Reproduce the data below line by line, from its first line to the line with "You are a computer-use agent. Image resolution: width=1005", both included, and nothing past that point.

(Exercise input)

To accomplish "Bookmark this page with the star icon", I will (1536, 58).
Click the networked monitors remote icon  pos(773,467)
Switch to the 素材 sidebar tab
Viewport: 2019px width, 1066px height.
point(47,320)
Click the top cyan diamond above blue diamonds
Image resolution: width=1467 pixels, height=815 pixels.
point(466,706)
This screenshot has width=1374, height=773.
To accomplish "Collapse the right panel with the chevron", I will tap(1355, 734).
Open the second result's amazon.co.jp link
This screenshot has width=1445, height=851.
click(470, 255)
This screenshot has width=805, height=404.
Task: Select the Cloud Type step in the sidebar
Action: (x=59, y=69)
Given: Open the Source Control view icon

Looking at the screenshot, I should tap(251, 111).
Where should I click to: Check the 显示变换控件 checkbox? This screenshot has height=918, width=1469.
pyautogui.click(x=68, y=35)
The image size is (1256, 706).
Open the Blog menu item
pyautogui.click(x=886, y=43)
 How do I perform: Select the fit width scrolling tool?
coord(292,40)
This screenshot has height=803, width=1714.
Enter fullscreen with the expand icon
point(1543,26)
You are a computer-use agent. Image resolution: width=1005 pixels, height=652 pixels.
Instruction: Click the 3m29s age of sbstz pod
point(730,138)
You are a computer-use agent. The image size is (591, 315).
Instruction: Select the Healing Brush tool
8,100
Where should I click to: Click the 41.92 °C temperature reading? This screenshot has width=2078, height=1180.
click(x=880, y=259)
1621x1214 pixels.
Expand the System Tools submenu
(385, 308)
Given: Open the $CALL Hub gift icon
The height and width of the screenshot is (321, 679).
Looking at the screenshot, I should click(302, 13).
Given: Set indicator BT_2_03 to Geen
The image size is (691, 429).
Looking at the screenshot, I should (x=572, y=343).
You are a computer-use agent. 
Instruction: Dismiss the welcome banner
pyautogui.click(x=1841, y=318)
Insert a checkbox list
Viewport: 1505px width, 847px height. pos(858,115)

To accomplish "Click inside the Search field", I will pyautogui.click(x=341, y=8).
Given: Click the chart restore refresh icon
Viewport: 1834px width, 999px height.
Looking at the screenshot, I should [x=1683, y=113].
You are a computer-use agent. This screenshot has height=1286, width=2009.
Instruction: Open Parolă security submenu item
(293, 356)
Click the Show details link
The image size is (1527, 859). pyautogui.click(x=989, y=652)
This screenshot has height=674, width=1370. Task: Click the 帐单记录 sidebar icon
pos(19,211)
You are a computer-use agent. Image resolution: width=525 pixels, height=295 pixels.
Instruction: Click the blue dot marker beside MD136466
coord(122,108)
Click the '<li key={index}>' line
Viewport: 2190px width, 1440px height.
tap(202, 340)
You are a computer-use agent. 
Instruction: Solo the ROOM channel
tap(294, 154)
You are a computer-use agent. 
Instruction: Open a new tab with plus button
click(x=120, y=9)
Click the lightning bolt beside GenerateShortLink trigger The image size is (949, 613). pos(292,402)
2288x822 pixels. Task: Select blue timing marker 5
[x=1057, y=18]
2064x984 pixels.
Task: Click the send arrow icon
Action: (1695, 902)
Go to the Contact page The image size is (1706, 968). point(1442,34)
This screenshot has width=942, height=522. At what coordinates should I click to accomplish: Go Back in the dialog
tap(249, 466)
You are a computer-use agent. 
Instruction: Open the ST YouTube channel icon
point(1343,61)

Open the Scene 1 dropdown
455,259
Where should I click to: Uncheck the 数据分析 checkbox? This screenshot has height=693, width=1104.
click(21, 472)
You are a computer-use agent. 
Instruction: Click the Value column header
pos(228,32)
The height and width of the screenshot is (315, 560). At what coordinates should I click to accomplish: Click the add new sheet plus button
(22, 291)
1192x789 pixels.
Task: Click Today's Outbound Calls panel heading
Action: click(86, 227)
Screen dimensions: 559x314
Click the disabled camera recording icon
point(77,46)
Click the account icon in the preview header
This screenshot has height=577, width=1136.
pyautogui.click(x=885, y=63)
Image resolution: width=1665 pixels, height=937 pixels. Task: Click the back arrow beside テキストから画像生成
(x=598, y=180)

(End Exercise input)

* Solved problem *
To accomplish "Bookmark this page with the star icon", I will (1536, 58).
Click the networked monitors remote icon  pos(773,467)
Switch to the 素材 sidebar tab
Viewport: 2019px width, 1066px height.
point(47,320)
Click the top cyan diamond above blue diamonds
Image resolution: width=1467 pixels, height=815 pixels.
point(466,706)
This screenshot has width=1374, height=773.
To accomplish "Collapse the right panel with the chevron", I will tap(1355, 734).
Open the second result's amazon.co.jp link
This screenshot has width=1445, height=851.
click(470, 255)
This screenshot has width=805, height=404.
Task: Select the Cloud Type step in the sidebar
Action: (x=59, y=69)
Given: Open the Source Control view icon

Looking at the screenshot, I should tap(251, 111).
Where should I click to: Check the 显示变换控件 checkbox? This screenshot has height=918, width=1469.
pyautogui.click(x=68, y=35)
The image size is (1256, 706).
Open the Blog menu item
pyautogui.click(x=886, y=43)
 How do I perform: Select the fit width scrolling tool?
coord(292,40)
This screenshot has height=803, width=1714.
Enter fullscreen with the expand icon
point(1543,26)
You are a computer-use agent. Image resolution: width=1005 pixels, height=652 pixels.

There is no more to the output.